Si ser mujer no es sencillo, ser mujer racializada añade una mayor dificultad. Y si nos referimos a una mujer racializada y lesbiana, bisexual o trans el nivel de marginación social se eleva hasta el infinito. Me duele decirlo, pero en este bendito país el racismo campa a sus anchas con tanta impunidad que se normaliza, sobre todo desde que hay políticos que otorgan legitimidad a ese tipo de ideas. Más que dolerme, porque no soy nada patriótica y no creo en banderas ni fronteras, lo que experimento al tomar conciencia de ello es vergüenza ajena. Las personas racializadas y/o con apellidos difíciles de pronunciar se enfrentan al doble o al triple de obstáculos que el resto, aunque sean autóctonas o tengan la nacionalidad española.
Para no pillarme los dedos, porque es fácil hablar desde mi posición privilegiada de europea blanca, me limitaré a relatar algunas anécdotas que conozco de primera mano. Me baso en lo que veo y oigo a diario. Me baso en que yo misma fui objeto de críticas y comentarios cuando paseaba con el que fue mi marido durante trece años. Nunca olvidaré esas miradas de ceño fruncido, transmitían que algo no encajaba. Era como si dijeran: «Ella no parece marroquí, pero no creo que él sea español».

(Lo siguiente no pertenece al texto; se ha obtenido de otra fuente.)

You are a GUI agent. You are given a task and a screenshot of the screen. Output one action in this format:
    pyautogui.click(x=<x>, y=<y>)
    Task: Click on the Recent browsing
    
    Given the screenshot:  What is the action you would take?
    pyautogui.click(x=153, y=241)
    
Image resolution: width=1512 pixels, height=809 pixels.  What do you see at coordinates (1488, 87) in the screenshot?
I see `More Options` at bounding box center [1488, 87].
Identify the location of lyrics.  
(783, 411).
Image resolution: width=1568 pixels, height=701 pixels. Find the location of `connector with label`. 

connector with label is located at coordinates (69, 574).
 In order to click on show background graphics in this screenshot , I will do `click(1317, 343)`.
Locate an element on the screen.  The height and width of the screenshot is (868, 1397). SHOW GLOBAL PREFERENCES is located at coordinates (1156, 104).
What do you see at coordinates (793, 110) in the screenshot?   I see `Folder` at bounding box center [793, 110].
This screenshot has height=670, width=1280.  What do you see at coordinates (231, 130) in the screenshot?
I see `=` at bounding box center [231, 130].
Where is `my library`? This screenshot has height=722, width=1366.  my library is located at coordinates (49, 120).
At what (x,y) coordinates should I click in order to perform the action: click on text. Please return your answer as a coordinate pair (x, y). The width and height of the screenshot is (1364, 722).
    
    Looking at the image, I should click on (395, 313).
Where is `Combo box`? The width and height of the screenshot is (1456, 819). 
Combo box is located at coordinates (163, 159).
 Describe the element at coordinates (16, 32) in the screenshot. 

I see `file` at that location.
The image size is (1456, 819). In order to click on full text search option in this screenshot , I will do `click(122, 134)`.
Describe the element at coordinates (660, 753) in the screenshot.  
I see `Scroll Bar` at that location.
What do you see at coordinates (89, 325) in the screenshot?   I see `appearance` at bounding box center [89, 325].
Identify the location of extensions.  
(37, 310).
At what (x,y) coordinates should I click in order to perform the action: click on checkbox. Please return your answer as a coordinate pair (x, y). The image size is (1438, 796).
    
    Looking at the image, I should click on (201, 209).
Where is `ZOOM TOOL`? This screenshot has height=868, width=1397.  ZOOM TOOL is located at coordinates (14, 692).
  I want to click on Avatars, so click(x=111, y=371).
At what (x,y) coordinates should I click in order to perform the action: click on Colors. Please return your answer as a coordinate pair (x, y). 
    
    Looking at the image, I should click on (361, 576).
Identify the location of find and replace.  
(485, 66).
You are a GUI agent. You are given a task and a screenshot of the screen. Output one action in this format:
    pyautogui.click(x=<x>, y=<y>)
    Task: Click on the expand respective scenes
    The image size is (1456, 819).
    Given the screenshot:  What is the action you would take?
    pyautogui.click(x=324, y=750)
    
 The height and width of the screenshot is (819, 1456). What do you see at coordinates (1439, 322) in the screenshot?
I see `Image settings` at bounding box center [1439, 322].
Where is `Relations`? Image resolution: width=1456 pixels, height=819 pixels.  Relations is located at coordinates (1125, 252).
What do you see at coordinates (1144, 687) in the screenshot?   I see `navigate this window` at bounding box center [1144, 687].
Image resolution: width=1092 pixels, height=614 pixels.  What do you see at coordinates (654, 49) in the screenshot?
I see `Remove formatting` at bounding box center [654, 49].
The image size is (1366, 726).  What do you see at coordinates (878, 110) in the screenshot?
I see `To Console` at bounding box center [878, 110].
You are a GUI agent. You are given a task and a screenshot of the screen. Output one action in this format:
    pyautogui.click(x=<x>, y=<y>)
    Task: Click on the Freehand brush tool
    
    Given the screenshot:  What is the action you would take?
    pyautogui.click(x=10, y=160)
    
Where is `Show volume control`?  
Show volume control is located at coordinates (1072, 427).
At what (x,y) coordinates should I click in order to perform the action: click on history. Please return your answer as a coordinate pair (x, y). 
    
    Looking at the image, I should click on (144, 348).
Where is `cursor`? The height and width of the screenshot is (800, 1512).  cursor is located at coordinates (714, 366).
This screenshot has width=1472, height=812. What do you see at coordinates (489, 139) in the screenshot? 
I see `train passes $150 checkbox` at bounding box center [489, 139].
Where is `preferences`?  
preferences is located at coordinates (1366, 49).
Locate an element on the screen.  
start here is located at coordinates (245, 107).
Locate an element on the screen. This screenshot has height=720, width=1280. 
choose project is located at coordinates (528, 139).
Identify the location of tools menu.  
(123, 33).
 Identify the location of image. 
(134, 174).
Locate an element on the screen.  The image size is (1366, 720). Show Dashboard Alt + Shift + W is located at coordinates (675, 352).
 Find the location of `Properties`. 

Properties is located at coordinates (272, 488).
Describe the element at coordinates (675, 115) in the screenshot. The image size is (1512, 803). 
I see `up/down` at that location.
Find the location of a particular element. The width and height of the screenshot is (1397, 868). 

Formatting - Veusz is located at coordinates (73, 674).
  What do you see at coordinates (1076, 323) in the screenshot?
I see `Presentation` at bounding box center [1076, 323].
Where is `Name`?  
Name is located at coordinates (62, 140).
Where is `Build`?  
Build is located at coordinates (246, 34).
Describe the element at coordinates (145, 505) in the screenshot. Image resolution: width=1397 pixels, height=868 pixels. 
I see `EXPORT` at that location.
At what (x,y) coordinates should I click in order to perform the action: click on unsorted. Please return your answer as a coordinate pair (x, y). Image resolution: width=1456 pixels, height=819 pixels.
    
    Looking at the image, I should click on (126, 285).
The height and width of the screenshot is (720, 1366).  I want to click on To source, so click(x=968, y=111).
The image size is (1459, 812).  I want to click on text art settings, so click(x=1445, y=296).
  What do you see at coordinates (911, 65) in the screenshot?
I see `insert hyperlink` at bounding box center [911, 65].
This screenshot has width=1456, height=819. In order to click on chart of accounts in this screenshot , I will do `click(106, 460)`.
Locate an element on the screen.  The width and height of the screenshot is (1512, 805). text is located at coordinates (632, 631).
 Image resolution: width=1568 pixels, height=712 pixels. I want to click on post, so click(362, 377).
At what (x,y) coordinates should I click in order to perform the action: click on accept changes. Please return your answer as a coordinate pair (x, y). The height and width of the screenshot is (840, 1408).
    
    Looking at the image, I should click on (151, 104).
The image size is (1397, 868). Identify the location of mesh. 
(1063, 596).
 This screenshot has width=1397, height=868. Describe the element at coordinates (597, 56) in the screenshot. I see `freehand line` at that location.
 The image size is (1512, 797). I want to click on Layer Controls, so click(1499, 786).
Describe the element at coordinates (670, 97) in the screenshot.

Una boliviana amiga mía viajaba en metro y alguien se desmayó. Se abrió paso como pudo entre la multitud y se acercó diciendo: «Soy médica». La observaron con extrañeza: «¿Cómo vas a ser tú médica?» y no le permitieron atender a la persona que yacía en el suelo. Otra amiga, bastante devota, me explicó que estaban su esposo y ella -ambos procedentes de Perú y profesionales de la medicina- en una parroquia de Les Corts, cuando el sacerdote que oficiaba la misa recordó a los feligreses que al día siguiente se celebraba una festividad muy importante para los peruanos, y pidió que dieran permiso a sus sirvientes para salir antes. Dos amigas catalanas conversaban distraídas, a la salida de un colegio, y una señora se les acercó para advertirles de que tuvieran cuidado con aquellos chavales —un marroquí y un etíope— que jugaban junto a sus coches. «Son nuestros hijos» respondieron ellas. Imagino el merecido bochorno de la mujer metomentodo y confío en que haya aprendido a morderse la lengua.
Sin embargo, nada comparable con las historias de una amiga a la que conozco desde hace más de tres décadas y por la que siento gran aprecio. Nacida en Barcelona, hija de una española y un senegalés, está harta de escuchar cosas como: «¡Qué bien hablas nuestro idioma! ¿De dónde eres? ¿Cuánto tiempo llevas aquí?». Durante toda su vida ha sufrido la doble discriminación, por ser mujer y por ser negra, y eso se ha traducido en problemas para conseguir empleo o para encontrar piso de alquiler, por ejemplo. Es madre de dos adolescentes y jamás ha perdido el sentido del humor. Me contó, entre risas, que la primera vez que el novio de una de sus hijas subió a casa, ella le soltó, muy seria: «Bueno, supongo que sabes que somos negras».